Basta worked briefly as administrator of the battered women's shelter in Great Falls, Montana. It was there that she learned to call the violence in her own family background what it was. Now she could give it a name -- "battered women." But existing efforts to protect and to salvage the lives of battered women and their children left Basta dissatisfied and angry. It takes almost more time and money to do the paperwork required for tax-exempt status for shelters than can be devoted to the needs of desperate families.

Basta first titled her book "A Sense Of Justice." She hoped to open a window on the general contempt for life that results in everything from unnecessary human abortion and family battering to unbelievable cruelty to animals. But "A Sense Of Justice" tried to address too many causes.

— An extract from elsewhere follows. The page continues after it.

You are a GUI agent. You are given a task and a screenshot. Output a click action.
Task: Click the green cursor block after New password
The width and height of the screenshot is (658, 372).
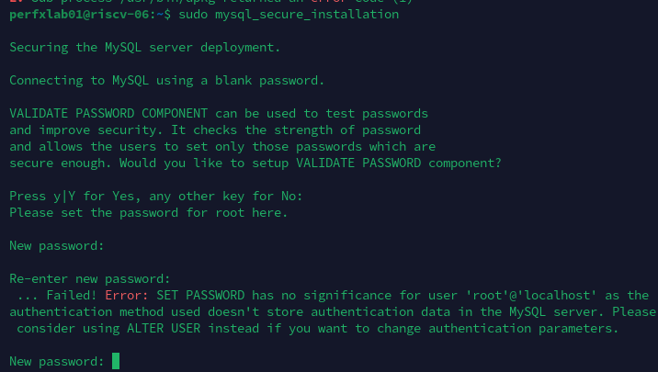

Seven years after resigning her position at the battered women's shelter, "Slide Down My Cellar Door" was ready to be published. It does not pretend to present all of the convoluted aspects of domestic violence, nor can it offer much more than an imaginative alternative to our present battered women's shelters. "Slide Down My Cellar Door" relates our human foibles in a way we can look at and learn from.

Basta is the mother of seven grown children and grandmother of eleven children ranging in age from eight months to twenty years. Two children and one grandson are deceased. Basta grew up in the foothills of Boulder, Colorado. Her parents are retired and living in northwest Florida.

"Slide Down My Cellar Door" is fiction and should be read as fiction.